Reproduce the listing below character for character, from the line containing "The width and height of the screenshot is (899, 599)." down to the line containing "[x=64, y=30]", with both of those lines included.

* START *

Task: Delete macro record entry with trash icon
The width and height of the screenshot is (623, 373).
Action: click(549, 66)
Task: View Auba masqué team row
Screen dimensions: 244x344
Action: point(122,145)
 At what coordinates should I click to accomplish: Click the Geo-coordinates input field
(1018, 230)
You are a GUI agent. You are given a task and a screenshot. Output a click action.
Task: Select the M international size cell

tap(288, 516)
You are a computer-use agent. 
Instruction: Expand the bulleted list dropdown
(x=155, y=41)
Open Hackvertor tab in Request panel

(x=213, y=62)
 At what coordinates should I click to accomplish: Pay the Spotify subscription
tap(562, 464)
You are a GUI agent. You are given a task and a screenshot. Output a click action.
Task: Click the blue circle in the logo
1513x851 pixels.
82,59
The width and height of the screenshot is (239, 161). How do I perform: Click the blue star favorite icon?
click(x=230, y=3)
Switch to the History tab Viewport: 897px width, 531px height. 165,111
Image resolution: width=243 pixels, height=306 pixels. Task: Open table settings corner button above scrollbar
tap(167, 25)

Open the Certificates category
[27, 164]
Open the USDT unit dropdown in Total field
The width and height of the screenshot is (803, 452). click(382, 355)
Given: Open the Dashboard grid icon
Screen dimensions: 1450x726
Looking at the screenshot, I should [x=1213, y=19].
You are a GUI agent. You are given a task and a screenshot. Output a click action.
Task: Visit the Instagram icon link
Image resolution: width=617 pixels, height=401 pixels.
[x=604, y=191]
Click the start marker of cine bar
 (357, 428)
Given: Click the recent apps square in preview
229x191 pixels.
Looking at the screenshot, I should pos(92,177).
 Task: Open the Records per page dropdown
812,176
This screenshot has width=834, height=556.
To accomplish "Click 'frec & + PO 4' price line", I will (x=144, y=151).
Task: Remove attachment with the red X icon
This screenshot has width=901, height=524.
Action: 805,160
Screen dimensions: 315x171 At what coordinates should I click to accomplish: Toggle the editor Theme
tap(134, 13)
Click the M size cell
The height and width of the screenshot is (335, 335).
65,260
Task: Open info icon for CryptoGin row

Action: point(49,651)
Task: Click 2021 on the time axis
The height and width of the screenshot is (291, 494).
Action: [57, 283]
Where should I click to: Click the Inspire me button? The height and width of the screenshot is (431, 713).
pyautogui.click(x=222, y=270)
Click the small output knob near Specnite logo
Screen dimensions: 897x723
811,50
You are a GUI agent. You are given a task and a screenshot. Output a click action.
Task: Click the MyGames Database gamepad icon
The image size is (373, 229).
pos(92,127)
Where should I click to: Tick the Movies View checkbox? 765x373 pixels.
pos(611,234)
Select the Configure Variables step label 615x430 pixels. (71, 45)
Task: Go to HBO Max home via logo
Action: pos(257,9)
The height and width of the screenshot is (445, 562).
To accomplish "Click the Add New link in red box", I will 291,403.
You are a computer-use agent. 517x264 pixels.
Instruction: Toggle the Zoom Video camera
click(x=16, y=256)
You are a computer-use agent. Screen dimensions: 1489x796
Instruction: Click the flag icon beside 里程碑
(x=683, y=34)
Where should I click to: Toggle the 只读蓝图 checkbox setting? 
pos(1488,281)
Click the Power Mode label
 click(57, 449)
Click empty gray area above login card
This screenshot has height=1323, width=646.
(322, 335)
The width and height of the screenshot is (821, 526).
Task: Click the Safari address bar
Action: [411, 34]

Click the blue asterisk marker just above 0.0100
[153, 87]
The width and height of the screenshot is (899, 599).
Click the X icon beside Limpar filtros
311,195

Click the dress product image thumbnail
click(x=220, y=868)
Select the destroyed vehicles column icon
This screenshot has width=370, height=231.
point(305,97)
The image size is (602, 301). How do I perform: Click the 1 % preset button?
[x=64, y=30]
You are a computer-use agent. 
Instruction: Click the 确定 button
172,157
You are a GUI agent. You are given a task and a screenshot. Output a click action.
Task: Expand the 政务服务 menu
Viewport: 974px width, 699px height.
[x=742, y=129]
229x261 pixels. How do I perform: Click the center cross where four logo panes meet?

* END *

Final answer:
The width and height of the screenshot is (899, 599).
Click the X icon beside Limpar filtros
311,195

Click the dress product image thumbnail
click(x=220, y=868)
Select the destroyed vehicles column icon
This screenshot has width=370, height=231.
point(305,97)
The image size is (602, 301). How do I perform: Click the 1 % preset button?
[x=64, y=30]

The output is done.